Les pommes de discorde
Jusqu’en 1994, la principale pomme de discorde entre la Lettonie et la Russie tenait en un mot : retrait. Le retrait des troupes russes du territoire letton était une condition essentielle pour la souveraineté du nouvel Etat, condition qui après négociations, n’a finalement pas fait l’objet de grandes difficultés de la part des autorités russes en général et de Boris Eltsine en particulier.
Une fois cette question réglée, les problèmes de citoyenneté et de langue sont passés au premier plan. Comme l’Estonie, la Lettonie présente la particularité de ne pas avoir accordé la citoyenneté à l’ensemble de sa population résidente lors de l’indépendance. En 1994, une loi sur la restauration de la citoyenneté est votée, cette dernière étant accordée aux personnes citoyennes lettones pendant la première indépendance ou à leurs descendants.

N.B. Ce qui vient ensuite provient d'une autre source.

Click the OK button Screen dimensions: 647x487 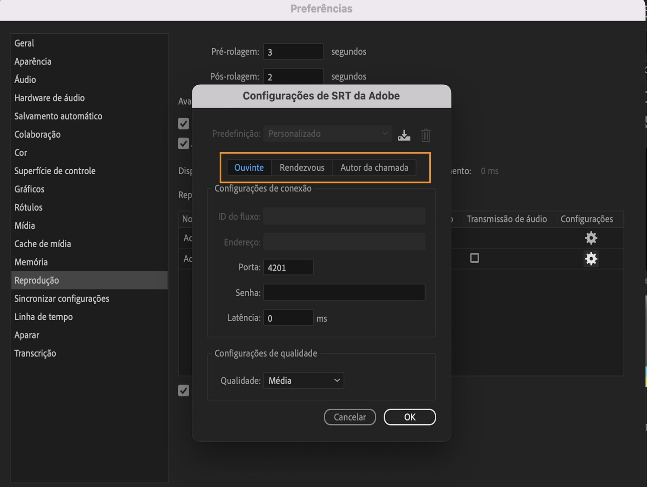[x=409, y=417]
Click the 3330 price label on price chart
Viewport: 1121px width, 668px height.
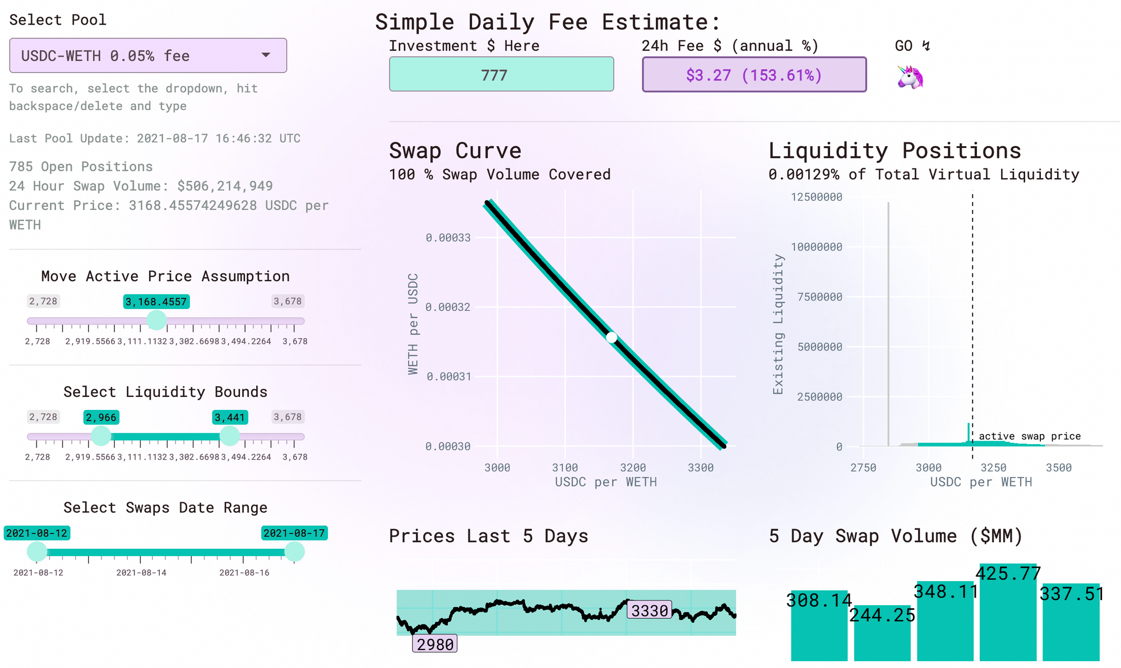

Les Lettons ethniques, qui constituent alors 57 % de la population, représentent presque 79 % des citoyens. A l’inverse, pour ne prendre que l’exemple des personnes de nationalité russe, 30 % de la population, représentaient en 1994 seulement 16 % du total des citoyens. La situation des Biélorusses, Ukrainiens et Lituaniens était encore plus mauvaise à cette date. La loi sera par la suite amendée, la naturalisation mise en place et son processus facilité. Néanmoins, ce choix d’attribution sélective de la citoyenneté par restauration de l’Etat letton de l’entre-deux guerres, s’il est incontestable juridiquement, a mécaniquement marginalisé une partie de la population, la non-citoyenneté étant synonyme d’absence de droit de vote.
Appuyées par les nationalistes lettons, artisans de toute la politique des premières années d’indépendance, et rejetées en bloc par la Russie, ces mesures cristallisent les positions, et sont l’objet de déclarations extrêmes. Ainsi, aux multiples caricatures de la situation présentées par les autorités russes durant les années 1990 en vue d’instrumentaliser les populations non-citoyennes et russophones des pays baltes, ont répondu en Lettonie des déclarations et des comportements peu à même de faciliter le dialogue.
De plus, la question du statut de la langue russe s’est greffée sur celle de la citoyenneté. Bien que totalement indépendante, beaucoup ont voulu les lier, afin d’augmenter le poids de leurs arguments, pro ou anti-lettons.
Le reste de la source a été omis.